(GIVEN INSTRUCTION 1)
Please copy out the records verbatim, beginning at their first line and stopping after the line that contains "Action: tap(63, 377)".

(EXCERPT PROVIDED)
On April 12, 2012, the Debtors, the official committee of unsecured creditors and creditors under certain TCO prepetition debt facilities filed the Plan with the Bankruptcy Court. On July 23, 2012, the Bankruptcy Court issued the Confirmation Order. Several notices of appeal of the Confirmation Order have been filed. The appellants seek, among other relief, to overturn the Confirmation Order and certain prior orders of the Bankruptcy Court, including the settlement of certain claims and causes of action related to the Leveraged ESOP Transactions that was embodied in the Plan. There is currently no stay of the Confirmation Order in place pending resolution of the confirmation-related appeals. In January 2013, TCO filed a motion before the Delaware District Court to dismiss the appeals as equitably moot, based on the substantial consummation of the Plan. On June 18, 2014 the Delaware District Court entered an order granting in part and denying in part the motion to dismiss. On July 16, 2014, notices of appeal of the Delaware District Court’s order were filed with the U.S. Court of Appeals for the Third Circuit by Aurelius, Law Debenture, and Deutsche Bank. Briefing before the Third Circuit was completed in February 2015, and no date has been set for oral argument. See Note 2 to the Consolidated and Combined Financial Statements for further information.
We do not believe that any matters or proceedings presently pending will have a material adverse effect, individually or in the aggregate, on our consolidated and combined financial position, results of operations or liquidity. However, legal matters and proceedings are inherently unpredictable and subject to significant uncertainties, some of which are beyond our control. As such, there can be no assurance that the final outcome of these matters and proceedings will not materially and adversely affect our consolidated and combined financial position, results of operations or liquidity.

(LISTED ENTRIES)
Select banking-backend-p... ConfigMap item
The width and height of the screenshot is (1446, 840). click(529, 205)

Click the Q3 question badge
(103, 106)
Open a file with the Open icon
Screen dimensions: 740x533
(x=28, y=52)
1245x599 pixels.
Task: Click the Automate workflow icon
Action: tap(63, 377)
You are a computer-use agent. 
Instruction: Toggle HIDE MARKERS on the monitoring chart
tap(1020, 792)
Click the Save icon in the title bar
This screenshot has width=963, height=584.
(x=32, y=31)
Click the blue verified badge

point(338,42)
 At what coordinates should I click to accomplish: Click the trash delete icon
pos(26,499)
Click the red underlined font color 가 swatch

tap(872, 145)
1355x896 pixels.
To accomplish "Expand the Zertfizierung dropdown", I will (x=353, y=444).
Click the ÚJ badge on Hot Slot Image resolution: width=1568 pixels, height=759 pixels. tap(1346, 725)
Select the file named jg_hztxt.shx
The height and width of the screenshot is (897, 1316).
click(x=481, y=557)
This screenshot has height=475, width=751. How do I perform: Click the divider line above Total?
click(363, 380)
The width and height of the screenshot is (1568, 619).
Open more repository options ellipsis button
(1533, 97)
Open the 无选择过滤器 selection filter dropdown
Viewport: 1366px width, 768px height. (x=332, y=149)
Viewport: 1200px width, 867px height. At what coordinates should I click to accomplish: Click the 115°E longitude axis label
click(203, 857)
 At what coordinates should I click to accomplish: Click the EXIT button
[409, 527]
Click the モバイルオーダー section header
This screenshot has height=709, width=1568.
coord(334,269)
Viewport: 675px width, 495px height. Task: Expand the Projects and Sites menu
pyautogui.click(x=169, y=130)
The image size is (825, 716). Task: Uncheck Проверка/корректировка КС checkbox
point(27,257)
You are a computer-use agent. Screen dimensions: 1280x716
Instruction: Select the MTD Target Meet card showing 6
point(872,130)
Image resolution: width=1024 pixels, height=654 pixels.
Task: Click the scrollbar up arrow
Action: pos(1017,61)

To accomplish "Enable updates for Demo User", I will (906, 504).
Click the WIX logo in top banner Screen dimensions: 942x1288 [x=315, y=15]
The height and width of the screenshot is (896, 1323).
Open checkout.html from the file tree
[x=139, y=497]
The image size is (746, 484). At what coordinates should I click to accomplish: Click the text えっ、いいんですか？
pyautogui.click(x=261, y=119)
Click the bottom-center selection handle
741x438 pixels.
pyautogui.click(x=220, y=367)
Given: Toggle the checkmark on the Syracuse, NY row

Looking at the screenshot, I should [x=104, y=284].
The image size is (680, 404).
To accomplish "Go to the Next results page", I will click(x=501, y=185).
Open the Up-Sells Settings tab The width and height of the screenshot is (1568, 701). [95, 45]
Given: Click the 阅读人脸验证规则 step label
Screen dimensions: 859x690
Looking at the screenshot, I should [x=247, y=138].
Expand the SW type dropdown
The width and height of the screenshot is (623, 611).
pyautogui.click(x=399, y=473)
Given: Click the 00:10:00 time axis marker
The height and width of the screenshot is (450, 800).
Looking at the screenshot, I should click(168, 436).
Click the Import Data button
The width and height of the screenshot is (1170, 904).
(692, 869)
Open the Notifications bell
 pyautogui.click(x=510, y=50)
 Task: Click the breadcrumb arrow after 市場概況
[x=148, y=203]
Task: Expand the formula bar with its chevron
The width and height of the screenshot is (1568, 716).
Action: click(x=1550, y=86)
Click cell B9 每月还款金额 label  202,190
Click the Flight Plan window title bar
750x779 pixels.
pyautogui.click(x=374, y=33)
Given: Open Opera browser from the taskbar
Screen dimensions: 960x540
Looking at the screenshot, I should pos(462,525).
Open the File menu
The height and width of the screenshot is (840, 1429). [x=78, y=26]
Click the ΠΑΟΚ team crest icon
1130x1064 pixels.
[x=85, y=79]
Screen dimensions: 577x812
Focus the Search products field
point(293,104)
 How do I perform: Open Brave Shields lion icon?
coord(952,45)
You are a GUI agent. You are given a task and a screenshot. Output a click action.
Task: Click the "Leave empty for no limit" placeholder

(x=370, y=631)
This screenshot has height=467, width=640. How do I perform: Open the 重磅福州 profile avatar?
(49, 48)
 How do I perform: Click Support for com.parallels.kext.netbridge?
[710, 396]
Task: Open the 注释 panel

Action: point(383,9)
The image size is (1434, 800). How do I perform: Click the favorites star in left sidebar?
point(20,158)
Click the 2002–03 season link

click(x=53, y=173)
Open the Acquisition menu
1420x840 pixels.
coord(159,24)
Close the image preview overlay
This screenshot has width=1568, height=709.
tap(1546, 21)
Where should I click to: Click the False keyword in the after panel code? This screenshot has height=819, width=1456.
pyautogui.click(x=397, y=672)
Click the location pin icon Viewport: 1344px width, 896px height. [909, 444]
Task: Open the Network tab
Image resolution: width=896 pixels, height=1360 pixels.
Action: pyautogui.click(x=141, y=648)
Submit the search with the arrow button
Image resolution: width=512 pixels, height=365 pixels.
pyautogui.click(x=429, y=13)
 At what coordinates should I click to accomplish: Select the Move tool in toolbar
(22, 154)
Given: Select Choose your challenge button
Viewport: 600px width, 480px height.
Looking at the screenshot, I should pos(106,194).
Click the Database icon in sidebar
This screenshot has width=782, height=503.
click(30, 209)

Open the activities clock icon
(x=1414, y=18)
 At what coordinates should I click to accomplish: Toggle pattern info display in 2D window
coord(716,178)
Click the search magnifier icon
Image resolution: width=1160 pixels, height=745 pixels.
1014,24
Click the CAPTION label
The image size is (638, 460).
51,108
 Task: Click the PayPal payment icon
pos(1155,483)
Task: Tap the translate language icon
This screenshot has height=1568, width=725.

(GIVEN INSTRUCTION 2)
From the excerpt on the bankruptcy appeals, translate this sentence into Spanish: "On July 23, 2012, the Bankruptcy Court issued the Confirmation Order."

(RESPONSE 1)
Select banking-backend-p... ConfigMap item
The width and height of the screenshot is (1446, 840). click(529, 205)

Click the Q3 question badge
(103, 106)
Open a file with the Open icon
Screen dimensions: 740x533
(x=28, y=52)
1245x599 pixels.
Task: Click the Automate workflow icon
Action: tap(63, 377)

(RESPONSE 2)
El 23 de julio de 2012, el Tribunal de Quiebras emitió la Orden de Confirmación.